### [GOAL OF THE EXERCISE]
Copy the data verbatim, starting at the line with "This screenshot has width=1389, height=868." and continuing through the line with "pyautogui.click(x=82, y=151)", inclusive.

────────────────

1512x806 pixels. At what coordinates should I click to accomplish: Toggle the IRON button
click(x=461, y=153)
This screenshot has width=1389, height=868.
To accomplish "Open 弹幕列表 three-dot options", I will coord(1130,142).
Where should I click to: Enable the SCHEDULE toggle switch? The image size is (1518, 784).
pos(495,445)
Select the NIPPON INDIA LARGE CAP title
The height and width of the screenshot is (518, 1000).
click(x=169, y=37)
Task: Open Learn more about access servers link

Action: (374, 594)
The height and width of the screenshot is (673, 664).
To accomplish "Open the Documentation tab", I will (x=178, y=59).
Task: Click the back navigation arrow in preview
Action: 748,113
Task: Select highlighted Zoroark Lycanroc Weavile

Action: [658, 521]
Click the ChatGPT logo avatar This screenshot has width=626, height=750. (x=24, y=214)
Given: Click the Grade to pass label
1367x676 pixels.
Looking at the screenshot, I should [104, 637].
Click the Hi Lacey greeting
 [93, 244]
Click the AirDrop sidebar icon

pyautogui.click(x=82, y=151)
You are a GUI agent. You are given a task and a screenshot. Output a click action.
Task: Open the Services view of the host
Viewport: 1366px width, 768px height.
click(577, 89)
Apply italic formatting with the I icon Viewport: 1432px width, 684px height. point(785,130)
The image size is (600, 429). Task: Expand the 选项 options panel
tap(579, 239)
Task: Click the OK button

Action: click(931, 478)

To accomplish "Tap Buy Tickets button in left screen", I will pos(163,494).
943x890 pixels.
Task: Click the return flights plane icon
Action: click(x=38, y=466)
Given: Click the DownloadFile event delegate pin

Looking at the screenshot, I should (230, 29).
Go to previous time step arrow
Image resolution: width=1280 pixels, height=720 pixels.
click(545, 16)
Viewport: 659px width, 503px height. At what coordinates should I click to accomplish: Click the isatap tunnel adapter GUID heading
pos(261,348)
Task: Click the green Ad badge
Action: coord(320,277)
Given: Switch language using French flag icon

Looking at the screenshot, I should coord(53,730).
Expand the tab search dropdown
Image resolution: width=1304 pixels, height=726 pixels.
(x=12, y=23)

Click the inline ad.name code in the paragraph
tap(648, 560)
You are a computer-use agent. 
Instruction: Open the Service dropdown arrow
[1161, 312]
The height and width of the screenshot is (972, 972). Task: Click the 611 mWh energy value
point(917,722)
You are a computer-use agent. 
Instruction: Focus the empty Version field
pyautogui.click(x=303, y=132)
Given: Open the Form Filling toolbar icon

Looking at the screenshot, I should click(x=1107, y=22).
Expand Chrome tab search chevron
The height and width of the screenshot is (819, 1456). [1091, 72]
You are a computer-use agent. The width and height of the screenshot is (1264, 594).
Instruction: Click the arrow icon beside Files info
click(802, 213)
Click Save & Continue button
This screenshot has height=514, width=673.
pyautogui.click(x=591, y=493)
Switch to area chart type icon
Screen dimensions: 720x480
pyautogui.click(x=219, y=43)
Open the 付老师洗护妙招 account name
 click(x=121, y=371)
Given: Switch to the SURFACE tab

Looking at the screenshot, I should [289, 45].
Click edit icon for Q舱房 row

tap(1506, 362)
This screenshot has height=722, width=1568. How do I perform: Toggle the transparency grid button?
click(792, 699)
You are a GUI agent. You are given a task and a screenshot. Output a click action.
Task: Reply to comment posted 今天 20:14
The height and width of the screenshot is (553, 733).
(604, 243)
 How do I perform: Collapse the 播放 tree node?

────────────────

### [EXPECTED ANSWER]
This screenshot has width=1389, height=868.
To accomplish "Open 弹幕列表 three-dot options", I will coord(1130,142).
Where should I click to: Enable the SCHEDULE toggle switch? The image size is (1518, 784).
pos(495,445)
Select the NIPPON INDIA LARGE CAP title
The height and width of the screenshot is (518, 1000).
click(x=169, y=37)
Task: Open Learn more about access servers link

Action: (374, 594)
The height and width of the screenshot is (673, 664).
To accomplish "Open the Documentation tab", I will (x=178, y=59).
Task: Click the back navigation arrow in preview
Action: 748,113
Task: Select highlighted Zoroark Lycanroc Weavile

Action: [658, 521]
Click the ChatGPT logo avatar This screenshot has width=626, height=750. (x=24, y=214)
Given: Click the Grade to pass label
1367x676 pixels.
Looking at the screenshot, I should [104, 637].
Click the Hi Lacey greeting
 [93, 244]
Click the AirDrop sidebar icon

pyautogui.click(x=82, y=151)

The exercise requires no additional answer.